BEGIN

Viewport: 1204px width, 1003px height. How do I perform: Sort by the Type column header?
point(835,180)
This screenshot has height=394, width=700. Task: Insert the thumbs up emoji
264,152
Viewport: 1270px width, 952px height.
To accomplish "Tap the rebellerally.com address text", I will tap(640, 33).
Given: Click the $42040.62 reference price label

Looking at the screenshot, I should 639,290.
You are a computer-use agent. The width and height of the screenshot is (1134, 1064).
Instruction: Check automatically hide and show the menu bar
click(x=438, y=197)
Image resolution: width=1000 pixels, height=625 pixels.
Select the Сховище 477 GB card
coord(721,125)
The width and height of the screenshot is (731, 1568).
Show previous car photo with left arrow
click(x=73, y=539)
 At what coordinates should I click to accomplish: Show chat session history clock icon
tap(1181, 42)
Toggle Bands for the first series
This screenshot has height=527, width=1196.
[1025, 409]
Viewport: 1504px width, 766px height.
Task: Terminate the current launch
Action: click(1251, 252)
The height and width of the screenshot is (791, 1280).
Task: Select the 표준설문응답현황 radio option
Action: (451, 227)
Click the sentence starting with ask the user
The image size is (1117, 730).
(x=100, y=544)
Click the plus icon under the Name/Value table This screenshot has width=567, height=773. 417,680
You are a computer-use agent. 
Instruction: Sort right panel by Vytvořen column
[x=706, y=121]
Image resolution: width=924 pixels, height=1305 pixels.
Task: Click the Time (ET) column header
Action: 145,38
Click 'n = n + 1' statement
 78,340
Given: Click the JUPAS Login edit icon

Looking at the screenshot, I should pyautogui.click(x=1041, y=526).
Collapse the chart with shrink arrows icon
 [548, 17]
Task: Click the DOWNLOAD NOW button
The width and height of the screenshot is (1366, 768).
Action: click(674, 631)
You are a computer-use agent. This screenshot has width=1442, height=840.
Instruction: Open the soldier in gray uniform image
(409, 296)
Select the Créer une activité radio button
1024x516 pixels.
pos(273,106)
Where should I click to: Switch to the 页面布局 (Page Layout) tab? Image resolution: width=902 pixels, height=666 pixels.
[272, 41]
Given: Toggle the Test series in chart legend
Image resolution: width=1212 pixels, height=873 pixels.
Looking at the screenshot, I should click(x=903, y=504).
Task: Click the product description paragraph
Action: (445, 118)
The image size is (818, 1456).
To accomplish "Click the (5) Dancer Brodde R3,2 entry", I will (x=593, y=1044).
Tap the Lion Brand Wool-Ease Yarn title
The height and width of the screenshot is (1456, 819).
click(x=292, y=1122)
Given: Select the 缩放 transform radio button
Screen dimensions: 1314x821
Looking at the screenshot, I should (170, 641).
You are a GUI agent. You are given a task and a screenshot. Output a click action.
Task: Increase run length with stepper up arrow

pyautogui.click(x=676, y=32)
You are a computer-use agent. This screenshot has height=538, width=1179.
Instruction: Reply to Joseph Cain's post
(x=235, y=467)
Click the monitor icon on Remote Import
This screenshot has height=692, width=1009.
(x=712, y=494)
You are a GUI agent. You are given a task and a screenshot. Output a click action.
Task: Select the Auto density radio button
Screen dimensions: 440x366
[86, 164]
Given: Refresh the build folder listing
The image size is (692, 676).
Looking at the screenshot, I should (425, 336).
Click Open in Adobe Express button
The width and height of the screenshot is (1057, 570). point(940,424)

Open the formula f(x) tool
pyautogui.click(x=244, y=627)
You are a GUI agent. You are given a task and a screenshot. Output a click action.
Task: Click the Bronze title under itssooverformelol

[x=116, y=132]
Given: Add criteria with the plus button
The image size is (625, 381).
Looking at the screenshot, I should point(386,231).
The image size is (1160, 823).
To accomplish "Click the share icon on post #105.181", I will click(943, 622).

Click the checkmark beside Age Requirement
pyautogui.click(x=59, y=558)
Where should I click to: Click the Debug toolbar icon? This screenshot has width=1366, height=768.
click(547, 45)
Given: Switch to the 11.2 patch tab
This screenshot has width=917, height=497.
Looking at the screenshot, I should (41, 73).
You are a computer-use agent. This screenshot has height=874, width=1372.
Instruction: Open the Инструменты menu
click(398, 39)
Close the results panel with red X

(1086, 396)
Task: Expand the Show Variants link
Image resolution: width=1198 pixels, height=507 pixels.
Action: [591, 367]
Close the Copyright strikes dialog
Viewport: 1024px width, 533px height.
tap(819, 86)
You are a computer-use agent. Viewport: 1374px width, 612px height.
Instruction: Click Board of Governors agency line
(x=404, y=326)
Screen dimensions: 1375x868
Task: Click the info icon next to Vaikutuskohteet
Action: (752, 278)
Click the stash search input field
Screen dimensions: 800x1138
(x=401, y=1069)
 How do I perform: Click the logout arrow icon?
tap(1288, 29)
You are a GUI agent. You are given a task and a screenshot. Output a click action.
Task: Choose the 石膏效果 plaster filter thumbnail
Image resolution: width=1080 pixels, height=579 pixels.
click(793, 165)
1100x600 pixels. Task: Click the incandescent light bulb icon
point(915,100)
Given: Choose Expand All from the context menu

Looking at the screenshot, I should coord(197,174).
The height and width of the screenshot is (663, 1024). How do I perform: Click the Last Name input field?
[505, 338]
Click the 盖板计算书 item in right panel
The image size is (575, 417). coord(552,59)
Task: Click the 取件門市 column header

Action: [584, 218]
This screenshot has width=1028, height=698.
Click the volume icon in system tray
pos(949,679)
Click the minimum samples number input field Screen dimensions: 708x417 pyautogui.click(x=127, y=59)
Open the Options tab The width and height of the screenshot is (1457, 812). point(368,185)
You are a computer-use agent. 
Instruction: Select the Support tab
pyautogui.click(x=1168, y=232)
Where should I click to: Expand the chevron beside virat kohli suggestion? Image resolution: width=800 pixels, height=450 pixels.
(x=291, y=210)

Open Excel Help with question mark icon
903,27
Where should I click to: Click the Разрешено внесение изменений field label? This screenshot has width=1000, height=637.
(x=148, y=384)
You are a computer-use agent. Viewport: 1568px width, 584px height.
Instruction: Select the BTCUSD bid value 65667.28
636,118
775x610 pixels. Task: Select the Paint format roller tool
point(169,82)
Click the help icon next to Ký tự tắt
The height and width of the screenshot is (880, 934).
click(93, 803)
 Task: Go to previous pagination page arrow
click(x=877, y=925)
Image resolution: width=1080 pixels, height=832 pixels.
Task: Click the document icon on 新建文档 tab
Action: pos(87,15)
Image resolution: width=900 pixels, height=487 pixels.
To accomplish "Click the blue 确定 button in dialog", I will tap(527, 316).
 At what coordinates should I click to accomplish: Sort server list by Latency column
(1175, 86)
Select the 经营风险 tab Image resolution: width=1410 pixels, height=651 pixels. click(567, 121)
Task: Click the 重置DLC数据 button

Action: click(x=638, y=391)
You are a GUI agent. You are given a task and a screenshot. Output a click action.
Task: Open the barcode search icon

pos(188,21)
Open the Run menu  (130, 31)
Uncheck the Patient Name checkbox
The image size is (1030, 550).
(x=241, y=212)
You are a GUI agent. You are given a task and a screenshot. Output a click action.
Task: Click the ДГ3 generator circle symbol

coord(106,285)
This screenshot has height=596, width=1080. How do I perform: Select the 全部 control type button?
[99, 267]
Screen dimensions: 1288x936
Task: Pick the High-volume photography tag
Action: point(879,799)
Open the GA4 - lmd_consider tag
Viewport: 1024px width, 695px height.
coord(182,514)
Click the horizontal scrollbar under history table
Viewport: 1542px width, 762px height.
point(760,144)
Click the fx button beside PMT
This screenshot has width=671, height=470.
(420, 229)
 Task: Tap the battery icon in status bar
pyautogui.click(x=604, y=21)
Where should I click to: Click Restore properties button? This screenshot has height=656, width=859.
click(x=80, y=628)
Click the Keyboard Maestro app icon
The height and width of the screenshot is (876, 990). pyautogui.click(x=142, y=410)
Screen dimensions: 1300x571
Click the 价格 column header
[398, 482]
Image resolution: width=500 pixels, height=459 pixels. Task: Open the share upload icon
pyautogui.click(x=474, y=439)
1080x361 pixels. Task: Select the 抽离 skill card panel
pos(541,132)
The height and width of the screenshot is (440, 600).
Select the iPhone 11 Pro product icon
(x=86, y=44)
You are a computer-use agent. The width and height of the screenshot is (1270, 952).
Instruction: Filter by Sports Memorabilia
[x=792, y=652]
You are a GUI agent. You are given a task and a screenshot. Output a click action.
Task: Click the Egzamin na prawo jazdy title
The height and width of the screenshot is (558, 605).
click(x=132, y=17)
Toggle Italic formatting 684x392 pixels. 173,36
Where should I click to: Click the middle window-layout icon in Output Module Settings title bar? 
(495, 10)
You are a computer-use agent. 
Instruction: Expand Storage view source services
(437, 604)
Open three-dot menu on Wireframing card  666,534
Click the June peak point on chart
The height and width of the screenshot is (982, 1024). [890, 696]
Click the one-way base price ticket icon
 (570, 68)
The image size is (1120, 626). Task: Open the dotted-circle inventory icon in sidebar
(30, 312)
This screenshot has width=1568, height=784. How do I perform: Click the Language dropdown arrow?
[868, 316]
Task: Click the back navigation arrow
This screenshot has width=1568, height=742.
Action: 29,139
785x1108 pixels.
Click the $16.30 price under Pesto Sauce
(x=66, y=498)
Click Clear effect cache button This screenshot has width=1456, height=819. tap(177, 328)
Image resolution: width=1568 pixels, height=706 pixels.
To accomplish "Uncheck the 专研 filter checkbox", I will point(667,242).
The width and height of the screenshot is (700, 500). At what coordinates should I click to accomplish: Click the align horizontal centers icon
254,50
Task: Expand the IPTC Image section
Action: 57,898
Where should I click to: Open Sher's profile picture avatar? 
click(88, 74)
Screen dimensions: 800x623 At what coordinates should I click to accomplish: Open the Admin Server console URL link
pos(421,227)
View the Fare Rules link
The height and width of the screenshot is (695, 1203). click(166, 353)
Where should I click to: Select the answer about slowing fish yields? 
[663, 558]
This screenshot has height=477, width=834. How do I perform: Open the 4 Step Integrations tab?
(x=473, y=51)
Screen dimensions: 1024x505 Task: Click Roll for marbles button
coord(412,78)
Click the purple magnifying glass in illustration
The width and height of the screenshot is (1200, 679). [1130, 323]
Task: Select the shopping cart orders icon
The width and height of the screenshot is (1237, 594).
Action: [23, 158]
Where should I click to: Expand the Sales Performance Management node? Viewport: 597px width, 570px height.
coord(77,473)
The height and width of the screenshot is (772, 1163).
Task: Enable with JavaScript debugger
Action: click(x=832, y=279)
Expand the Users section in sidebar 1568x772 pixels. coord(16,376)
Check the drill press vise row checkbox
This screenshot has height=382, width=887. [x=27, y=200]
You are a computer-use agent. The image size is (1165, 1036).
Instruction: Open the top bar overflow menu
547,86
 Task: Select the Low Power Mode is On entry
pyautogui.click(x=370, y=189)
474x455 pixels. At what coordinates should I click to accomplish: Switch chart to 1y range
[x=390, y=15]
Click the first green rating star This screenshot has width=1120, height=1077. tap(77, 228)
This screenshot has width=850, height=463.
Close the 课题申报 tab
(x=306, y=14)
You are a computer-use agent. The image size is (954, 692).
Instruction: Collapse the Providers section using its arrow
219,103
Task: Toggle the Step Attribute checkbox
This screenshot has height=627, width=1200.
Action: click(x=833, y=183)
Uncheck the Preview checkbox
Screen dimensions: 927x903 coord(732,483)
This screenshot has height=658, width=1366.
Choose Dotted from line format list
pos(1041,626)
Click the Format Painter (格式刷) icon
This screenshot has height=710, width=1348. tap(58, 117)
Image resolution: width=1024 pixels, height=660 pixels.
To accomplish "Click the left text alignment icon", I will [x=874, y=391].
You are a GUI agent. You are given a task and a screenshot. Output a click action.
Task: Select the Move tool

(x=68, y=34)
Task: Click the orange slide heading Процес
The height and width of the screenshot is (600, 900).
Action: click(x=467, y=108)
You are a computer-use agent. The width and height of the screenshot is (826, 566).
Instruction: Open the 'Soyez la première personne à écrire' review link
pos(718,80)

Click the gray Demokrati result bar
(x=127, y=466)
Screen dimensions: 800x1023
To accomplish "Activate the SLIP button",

END

Through the line that holds "Viewport: 1270px width, 952px height.", repeat the material above exactly, starting at its first line.

Viewport: 1204px width, 1003px height. How do I perform: Sort by the Type column header?
point(835,180)
This screenshot has height=394, width=700. Task: Insert the thumbs up emoji
264,152
Viewport: 1270px width, 952px height.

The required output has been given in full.